◆ EXERCISE DIRECTIONS ◆
Which lines in the listing below contain "Task"? Copy each of them.

◆ DATA TO PROCESS ◆

-- -- --

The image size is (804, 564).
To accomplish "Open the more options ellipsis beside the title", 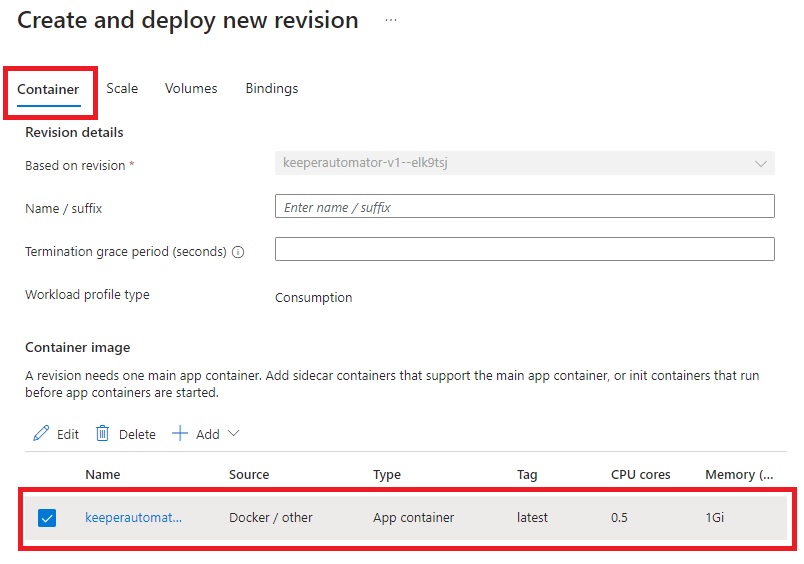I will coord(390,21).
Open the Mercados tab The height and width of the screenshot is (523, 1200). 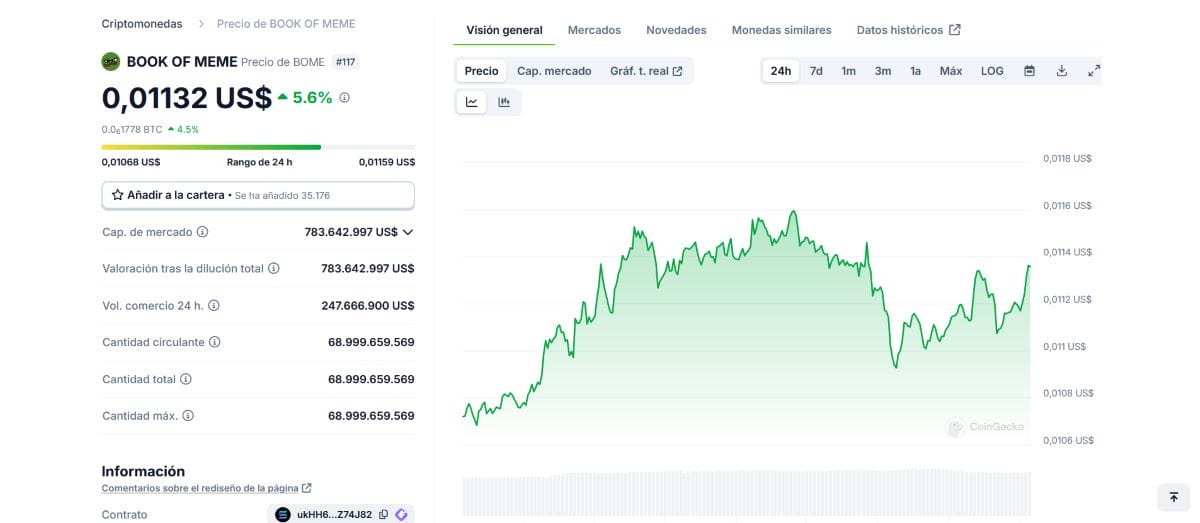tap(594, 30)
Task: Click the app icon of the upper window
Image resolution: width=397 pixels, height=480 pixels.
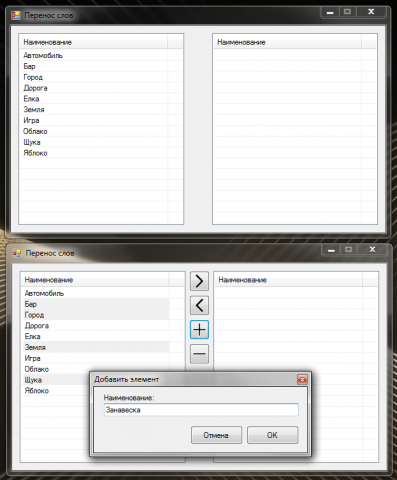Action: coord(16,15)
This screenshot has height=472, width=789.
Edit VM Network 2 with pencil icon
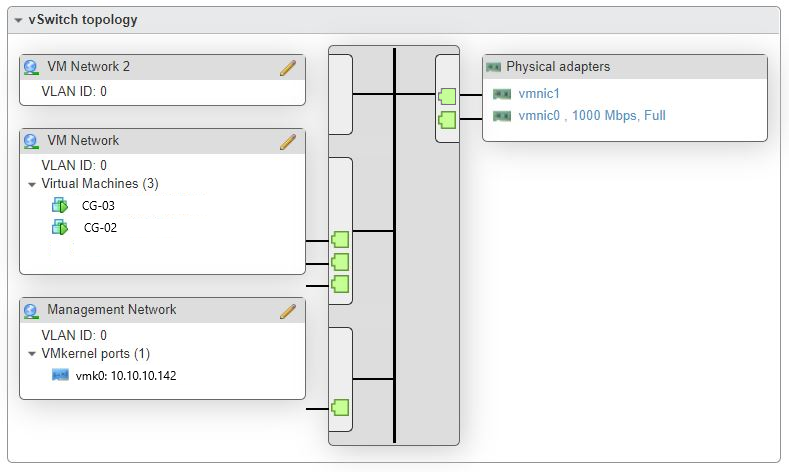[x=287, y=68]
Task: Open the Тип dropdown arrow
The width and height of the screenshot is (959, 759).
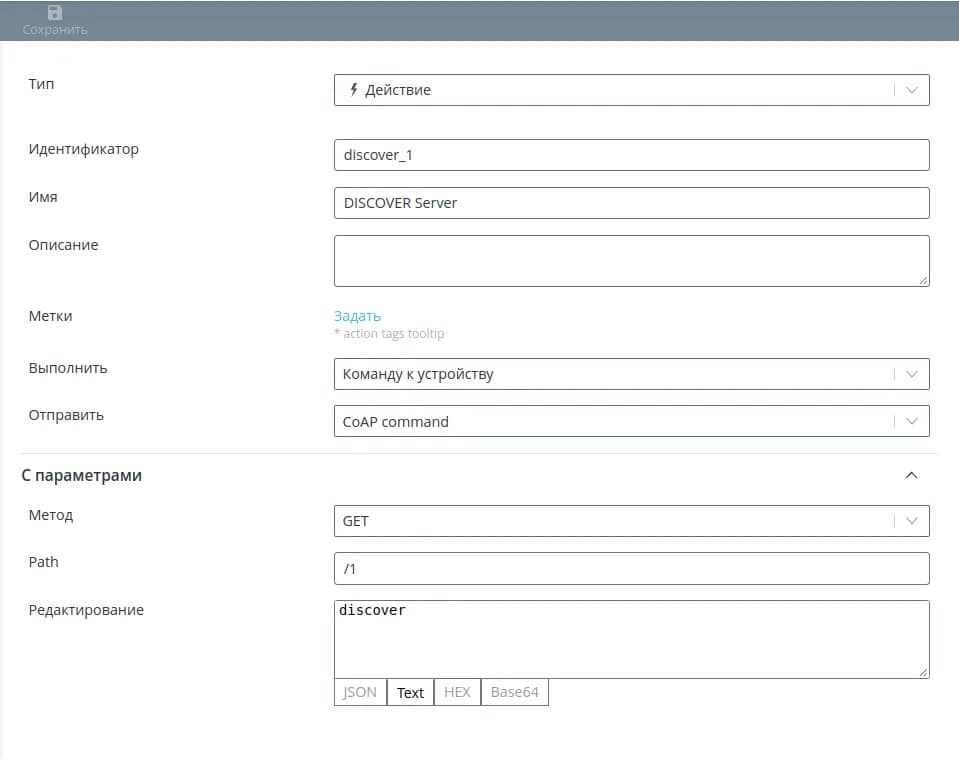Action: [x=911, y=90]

-- -- --

◆ ANSWER BOX ◆
Task: Click the app icon of the upper window
Task: Open the Тип dropdown arrow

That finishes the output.